#### BREVE ESERCIZIO A:
Rispondi a queste domande sul brano dedicato al controllo di gestione:
(i) Come viene definita la terza dimensione?
(ii) A quali due paradigmi già consolidati in letteratura si aggiunge la terza dimensione?
(iii) Chi definisce il "sistema degli stakeholder" all'interno della "formula imprenditoriale"?

#### BRANO DA LEGGERE:
┄┄┄┄┄┄┄┄┄┄┄┄┄┄┄┄┄┄┄┄

Con questo scritto, vorrei introdurre un approccio di tipo “olistico” al controllo integrato di gestione introducendo una visione di tipo tridimensionale dei processi interni tramite l’associazione di una terza dimensione alle due già largamente consolidate in letteratura note come paradigmi di efficacia ed efficienza. La terza dimensione verrà quindi definita come dimensione “sociale”, conseguenza diretta delle dinamiche di interazione tra controllore e controllato ovvero come rete di relazioni e di valore generate dalla corporate governance e dalle sue interazioni con i portatori di interessi dell’organizzazione.

In relazione ai sistemi di amministrazione e controllo, la letteratura disponibile, può essere sostanzialmente declinata secondo due differenti approcci: quello orientato alle tecniche razionali, ovvero allo sviluppo di modelli quantitativi atti ad aggregare i costi intorno ad un prodotto o ad un processo oggetto di analisi e quello orientato nel definire un sistema di controllo che ai modelli puntuali predilige gli aspetti di natura sociale e d’interrelazione focalizzandosi sul quello che V. Coda definisce il “sistema degli stakeholder” all’interno della sua “formula imprenditoriale”. Il sempre maggior interesse nel relazionare la struttura di controllo con il design organizzativo non può non essere correlato all’evoluzione dei sistemi di controllo di gestione che, partendo dai cosiddetti modelli tradizionali, improntati alle configurazioni di costo del prodotto come oggetto esclusivo della ricerca e, passando attraverso la metodologia dei centri di costo, si sono nel tempo sviluppati secondo orientamenti sempre più focalizzati al controllo delle attività di processo interno (Activity Base Cost). In tale contesto, le risorse umane quali attori primari dei meccanismi di funzionamento dell’impresa, assumono un ruolo sempre più importante nei processi di analisi elaborati dai modelli di controllo e la relazione con la struttura organizzativa è quindi tema non banale nella costruzione di un sistema di monitoraggio aziendale integrato.

┄┄┄┄┄┄┄┄┄┄┄┄┄┄┄┄┄┄┄┄

Voci sulla posizione degli elementi:
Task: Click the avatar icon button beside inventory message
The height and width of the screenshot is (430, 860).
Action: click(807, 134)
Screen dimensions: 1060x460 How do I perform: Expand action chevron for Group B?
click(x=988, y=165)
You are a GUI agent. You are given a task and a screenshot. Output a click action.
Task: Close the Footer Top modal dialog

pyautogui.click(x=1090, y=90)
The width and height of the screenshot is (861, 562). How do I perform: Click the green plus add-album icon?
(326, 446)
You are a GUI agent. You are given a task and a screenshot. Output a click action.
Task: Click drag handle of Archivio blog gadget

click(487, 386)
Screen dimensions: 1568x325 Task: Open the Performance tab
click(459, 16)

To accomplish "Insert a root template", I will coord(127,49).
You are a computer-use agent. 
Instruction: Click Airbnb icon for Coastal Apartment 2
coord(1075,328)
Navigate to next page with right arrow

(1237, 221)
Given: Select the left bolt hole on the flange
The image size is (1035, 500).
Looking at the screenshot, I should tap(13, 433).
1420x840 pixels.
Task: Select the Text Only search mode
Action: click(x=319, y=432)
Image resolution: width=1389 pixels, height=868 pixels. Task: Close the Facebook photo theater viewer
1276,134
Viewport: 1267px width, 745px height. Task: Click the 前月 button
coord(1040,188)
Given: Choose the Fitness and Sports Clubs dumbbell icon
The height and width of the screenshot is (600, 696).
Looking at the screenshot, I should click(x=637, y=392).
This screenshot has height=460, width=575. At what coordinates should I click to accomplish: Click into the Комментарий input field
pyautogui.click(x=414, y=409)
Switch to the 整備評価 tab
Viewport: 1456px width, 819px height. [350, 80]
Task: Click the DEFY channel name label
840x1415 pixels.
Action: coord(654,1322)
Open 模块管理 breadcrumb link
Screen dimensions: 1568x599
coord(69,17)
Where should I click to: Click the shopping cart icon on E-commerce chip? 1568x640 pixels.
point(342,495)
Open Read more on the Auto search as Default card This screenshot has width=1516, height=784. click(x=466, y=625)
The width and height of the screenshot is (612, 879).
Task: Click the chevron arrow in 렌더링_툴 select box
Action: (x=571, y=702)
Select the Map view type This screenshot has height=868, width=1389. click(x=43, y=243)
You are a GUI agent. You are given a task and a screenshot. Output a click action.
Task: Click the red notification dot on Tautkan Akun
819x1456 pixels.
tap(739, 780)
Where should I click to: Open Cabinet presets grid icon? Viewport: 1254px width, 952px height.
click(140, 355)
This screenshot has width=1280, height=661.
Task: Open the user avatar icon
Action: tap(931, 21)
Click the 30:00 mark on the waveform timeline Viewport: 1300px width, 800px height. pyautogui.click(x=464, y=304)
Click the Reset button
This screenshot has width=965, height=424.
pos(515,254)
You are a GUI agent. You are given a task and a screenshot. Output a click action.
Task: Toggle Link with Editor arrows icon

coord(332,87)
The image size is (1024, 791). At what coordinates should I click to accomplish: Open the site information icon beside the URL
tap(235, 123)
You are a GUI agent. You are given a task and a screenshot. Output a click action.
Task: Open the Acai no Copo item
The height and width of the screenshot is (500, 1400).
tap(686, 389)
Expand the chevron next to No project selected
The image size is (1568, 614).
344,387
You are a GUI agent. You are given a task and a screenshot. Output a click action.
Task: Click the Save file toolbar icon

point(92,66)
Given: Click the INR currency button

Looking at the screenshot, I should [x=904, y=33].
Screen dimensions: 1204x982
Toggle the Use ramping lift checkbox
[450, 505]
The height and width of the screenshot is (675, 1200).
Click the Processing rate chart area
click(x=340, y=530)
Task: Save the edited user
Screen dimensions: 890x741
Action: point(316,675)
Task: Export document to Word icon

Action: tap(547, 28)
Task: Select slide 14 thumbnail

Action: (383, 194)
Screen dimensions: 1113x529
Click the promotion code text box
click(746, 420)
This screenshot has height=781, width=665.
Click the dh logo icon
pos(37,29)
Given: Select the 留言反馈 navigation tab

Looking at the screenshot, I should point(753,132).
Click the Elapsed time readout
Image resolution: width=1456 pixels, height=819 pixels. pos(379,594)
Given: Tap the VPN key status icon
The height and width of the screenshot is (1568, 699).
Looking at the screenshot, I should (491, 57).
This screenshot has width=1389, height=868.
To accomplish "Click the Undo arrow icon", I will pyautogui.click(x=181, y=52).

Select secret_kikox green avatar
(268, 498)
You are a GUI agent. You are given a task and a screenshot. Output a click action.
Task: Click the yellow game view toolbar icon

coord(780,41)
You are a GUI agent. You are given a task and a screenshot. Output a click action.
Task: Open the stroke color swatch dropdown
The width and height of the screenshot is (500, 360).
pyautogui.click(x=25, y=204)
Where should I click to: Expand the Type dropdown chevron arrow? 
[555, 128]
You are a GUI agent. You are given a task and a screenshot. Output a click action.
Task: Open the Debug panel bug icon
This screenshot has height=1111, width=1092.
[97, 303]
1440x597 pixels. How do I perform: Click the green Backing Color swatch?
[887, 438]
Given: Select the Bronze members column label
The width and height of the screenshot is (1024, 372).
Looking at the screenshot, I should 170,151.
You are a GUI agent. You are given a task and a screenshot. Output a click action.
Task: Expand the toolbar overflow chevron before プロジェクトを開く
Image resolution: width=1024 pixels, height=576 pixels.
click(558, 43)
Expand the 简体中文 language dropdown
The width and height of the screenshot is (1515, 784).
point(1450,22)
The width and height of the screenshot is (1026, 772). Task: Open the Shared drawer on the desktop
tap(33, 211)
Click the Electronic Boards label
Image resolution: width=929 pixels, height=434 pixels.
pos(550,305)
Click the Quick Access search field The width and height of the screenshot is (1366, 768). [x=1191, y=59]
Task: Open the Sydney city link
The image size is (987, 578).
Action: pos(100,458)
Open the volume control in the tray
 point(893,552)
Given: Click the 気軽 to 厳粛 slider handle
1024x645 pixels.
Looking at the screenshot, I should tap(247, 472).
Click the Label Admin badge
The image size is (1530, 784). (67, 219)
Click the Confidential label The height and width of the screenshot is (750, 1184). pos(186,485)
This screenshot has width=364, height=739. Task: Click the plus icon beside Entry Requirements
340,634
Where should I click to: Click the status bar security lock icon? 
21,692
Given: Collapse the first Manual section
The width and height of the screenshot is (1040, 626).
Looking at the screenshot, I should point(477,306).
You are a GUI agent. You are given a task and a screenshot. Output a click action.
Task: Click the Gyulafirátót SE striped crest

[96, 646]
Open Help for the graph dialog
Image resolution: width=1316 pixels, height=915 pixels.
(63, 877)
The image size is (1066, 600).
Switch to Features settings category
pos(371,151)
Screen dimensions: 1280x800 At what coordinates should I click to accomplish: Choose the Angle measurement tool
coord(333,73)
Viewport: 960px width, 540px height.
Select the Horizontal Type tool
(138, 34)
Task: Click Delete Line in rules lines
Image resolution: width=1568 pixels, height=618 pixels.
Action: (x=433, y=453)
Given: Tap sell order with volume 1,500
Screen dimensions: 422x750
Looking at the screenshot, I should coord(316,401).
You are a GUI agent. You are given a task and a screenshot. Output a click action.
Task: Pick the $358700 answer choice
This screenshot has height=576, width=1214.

┄┄┄┄┄┄┄┄┄┄┄┄┄┄┄┄┄┄┄┄

#### BREVE ESERCIZIO B:
Ripeti per favore, senza alcuna modifica, il tratto dell'elenco che va dalla riga contenente "1440x597 pixels. How" fino alla riga contenente "Looking at the screenshot, I should point(477,306).", entrambe incluse.

#### RISULTATO A:
(i) Come dimensione "sociale".
(ii) Ai paradigmi di efficacia ed efficienza.
(iii) V. Coda.

#### RISULTATO B:
1440x597 pixels. How do I perform: Click the green Backing Color swatch?
[887, 438]
Given: Select the Bronze members column label
The width and height of the screenshot is (1024, 372).
Looking at the screenshot, I should 170,151.
You are a GUI agent. You are given a task and a screenshot. Output a click action.
Task: Expand the toolbar overflow chevron before プロジェクトを開く
Image resolution: width=1024 pixels, height=576 pixels.
click(558, 43)
Expand the 简体中文 language dropdown
The width and height of the screenshot is (1515, 784).
point(1450,22)
The width and height of the screenshot is (1026, 772). Task: Open the Shared drawer on the desktop
tap(33, 211)
Click the Electronic Boards label
Image resolution: width=929 pixels, height=434 pixels.
pos(550,305)
Click the Quick Access search field The width and height of the screenshot is (1366, 768). [x=1191, y=59]
Task: Open the Sydney city link
The image size is (987, 578).
Action: pos(100,458)
Open the volume control in the tray
 point(893,552)
Given: Click the 気軽 to 厳粛 slider handle
1024x645 pixels.
Looking at the screenshot, I should tap(247, 472).
Click the Label Admin badge
The image size is (1530, 784). (67, 219)
Click the Confidential label The height and width of the screenshot is (750, 1184). pos(186,485)
This screenshot has width=364, height=739. Task: Click the plus icon beside Entry Requirements
340,634
Where should I click to: Click the status bar security lock icon? 
21,692
Given: Collapse the first Manual section
The width and height of the screenshot is (1040, 626).
Looking at the screenshot, I should point(477,306).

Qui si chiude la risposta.